Wednesday Aug 26, 2009

Hot Chips -- next-generation crypto accelerator

My Hot Chips presentation on the next-generation UltraSPARC security accelerator can be found here.

Thursday Jun 04, 2009

Improved crypto scaling on T2+

Some great work by Krishan Yenduri has led to nice improvements in the multi-socket bulk cipher performance on UltraSPARC T2+ processors. The improvements are available in the current build, snv_117. Krishna has performance data for scaling on a 4-socket T5440 system in his recent blog.

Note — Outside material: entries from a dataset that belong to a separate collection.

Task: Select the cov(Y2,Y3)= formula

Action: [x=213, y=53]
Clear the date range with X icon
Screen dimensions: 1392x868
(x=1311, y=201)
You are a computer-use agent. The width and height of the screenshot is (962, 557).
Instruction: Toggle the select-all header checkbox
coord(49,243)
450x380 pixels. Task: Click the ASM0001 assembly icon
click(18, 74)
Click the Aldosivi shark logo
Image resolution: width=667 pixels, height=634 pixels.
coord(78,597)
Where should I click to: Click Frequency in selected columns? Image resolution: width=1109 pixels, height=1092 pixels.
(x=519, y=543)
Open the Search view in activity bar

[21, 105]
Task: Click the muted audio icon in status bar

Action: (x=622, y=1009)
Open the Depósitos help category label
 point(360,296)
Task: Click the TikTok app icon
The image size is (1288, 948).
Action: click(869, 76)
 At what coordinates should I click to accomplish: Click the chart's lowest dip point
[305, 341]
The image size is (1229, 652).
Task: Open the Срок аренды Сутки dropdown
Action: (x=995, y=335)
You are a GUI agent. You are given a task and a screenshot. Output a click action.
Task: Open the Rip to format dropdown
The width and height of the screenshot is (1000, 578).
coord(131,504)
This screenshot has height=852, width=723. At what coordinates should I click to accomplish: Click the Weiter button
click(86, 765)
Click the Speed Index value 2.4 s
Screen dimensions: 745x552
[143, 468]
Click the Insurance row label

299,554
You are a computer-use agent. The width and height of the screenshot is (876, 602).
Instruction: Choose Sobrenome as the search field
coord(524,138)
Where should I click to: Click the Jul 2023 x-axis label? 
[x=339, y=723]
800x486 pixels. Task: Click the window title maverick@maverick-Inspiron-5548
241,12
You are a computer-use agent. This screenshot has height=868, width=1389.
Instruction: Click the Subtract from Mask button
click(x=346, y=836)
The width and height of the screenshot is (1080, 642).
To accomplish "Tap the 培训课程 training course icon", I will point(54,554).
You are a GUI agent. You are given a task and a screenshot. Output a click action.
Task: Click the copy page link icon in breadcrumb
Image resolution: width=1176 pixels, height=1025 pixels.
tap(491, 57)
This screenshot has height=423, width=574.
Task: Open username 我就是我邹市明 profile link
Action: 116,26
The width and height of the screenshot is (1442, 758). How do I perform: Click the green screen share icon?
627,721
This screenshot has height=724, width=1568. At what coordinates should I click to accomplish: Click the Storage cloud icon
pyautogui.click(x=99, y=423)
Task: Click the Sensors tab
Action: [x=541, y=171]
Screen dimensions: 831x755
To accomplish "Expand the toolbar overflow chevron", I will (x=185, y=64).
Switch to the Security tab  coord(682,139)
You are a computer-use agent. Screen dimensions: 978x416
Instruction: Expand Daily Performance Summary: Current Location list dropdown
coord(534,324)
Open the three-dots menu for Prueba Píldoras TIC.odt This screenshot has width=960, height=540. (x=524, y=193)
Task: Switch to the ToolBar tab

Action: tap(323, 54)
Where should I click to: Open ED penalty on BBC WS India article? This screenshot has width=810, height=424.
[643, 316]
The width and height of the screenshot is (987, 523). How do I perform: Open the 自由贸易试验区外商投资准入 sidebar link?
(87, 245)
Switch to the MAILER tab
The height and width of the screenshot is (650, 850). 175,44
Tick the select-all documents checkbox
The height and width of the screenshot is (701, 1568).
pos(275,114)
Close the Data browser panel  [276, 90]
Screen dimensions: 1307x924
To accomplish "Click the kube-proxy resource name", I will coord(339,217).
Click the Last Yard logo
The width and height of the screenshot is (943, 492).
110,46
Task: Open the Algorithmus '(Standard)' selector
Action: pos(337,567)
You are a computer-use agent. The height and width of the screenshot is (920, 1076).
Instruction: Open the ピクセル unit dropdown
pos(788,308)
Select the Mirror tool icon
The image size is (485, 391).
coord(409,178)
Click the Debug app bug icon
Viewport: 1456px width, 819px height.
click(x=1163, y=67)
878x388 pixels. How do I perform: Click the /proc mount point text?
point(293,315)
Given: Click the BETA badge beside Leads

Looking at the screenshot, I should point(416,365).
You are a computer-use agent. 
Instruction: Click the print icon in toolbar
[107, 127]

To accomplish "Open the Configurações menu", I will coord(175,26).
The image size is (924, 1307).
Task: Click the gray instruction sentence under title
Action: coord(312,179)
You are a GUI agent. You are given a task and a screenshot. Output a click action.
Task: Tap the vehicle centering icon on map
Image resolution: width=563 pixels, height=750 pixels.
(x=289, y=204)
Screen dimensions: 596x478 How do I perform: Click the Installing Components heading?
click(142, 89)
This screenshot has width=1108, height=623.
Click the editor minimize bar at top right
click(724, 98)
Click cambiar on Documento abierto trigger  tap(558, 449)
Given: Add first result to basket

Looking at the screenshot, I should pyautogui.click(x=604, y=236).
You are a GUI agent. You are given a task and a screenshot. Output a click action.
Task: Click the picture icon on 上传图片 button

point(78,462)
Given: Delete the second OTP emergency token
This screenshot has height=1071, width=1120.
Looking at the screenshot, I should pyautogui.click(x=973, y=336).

Using the same kernel umicrobenchmark, the following plot shows the scaling on a dual-socket UltraSPARC T2 Plus system:

In this test, the requesting threads are scheduled by Solaris (rather than bound to specific cores), so Solaris will tend to even distribute the threads across the 16 cores in the system – this explains by you get this rapid increase in aggregate cryptographic throughout as the number of threads is increased. If the first 8-threads where bound to core 0, the second 8 to core 1 and so on, the scaling would be essentially linear as the cores are added.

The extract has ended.